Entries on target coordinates
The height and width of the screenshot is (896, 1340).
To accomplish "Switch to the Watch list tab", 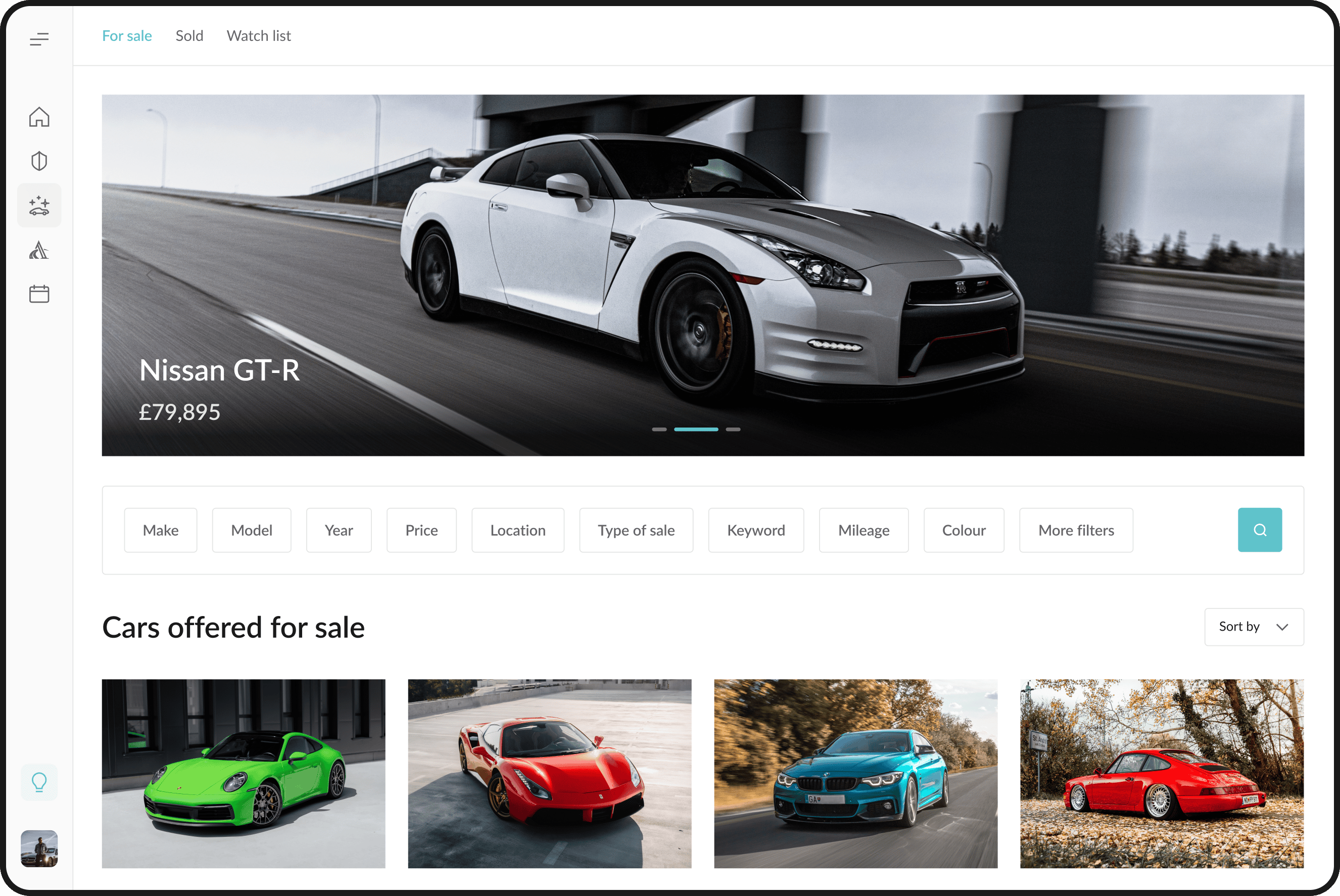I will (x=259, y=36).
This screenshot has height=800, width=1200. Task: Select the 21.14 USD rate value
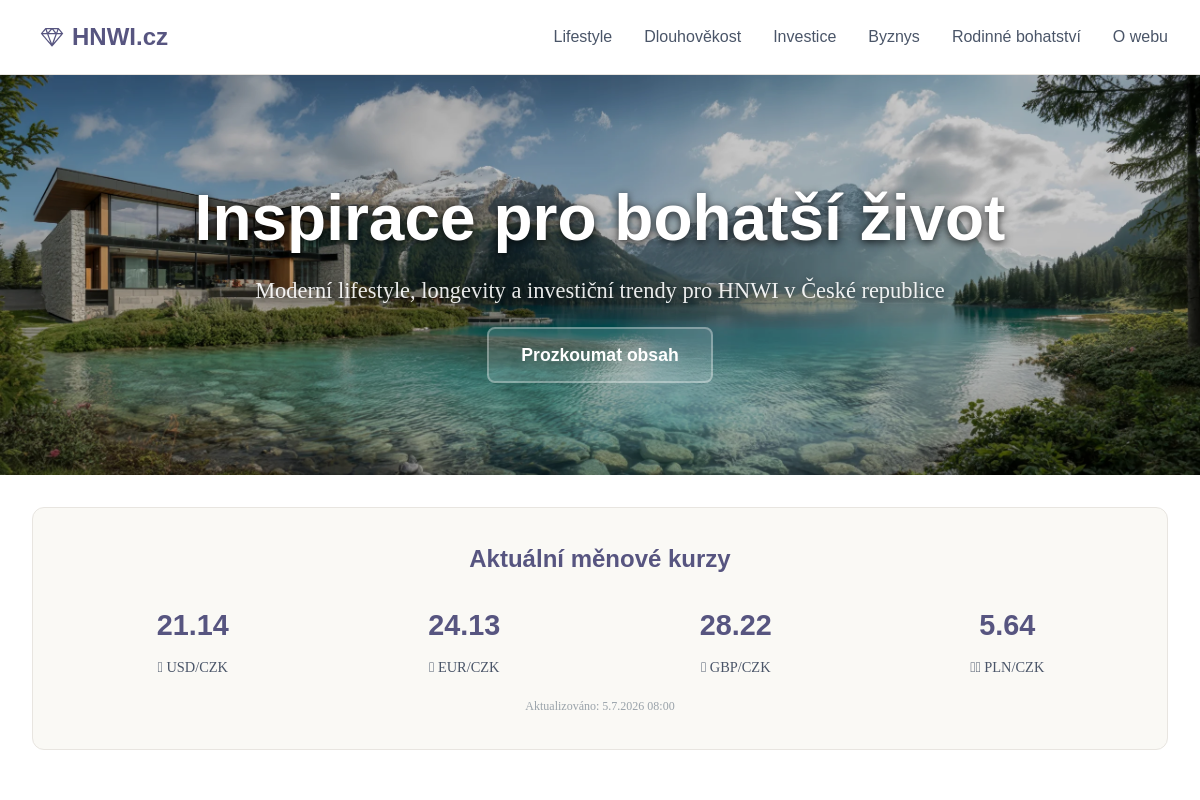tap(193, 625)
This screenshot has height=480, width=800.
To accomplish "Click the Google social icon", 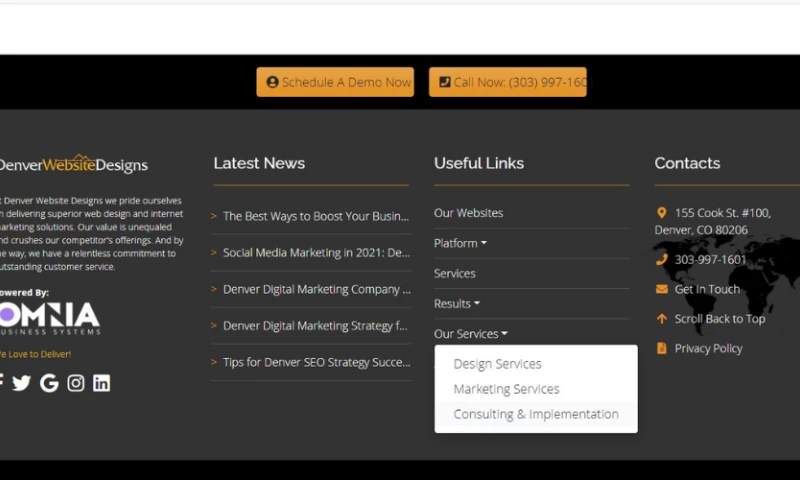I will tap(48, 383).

### Work to complete
Pick out each line in the records above that contains the word "screenshot", and copy those lines in full.

### Answer to the exercise
The height and width of the screenshot is (896, 1340).
This screenshot has height=800, width=1200. Task: Select the 21.14 USD rate value
This screenshot has height=480, width=800.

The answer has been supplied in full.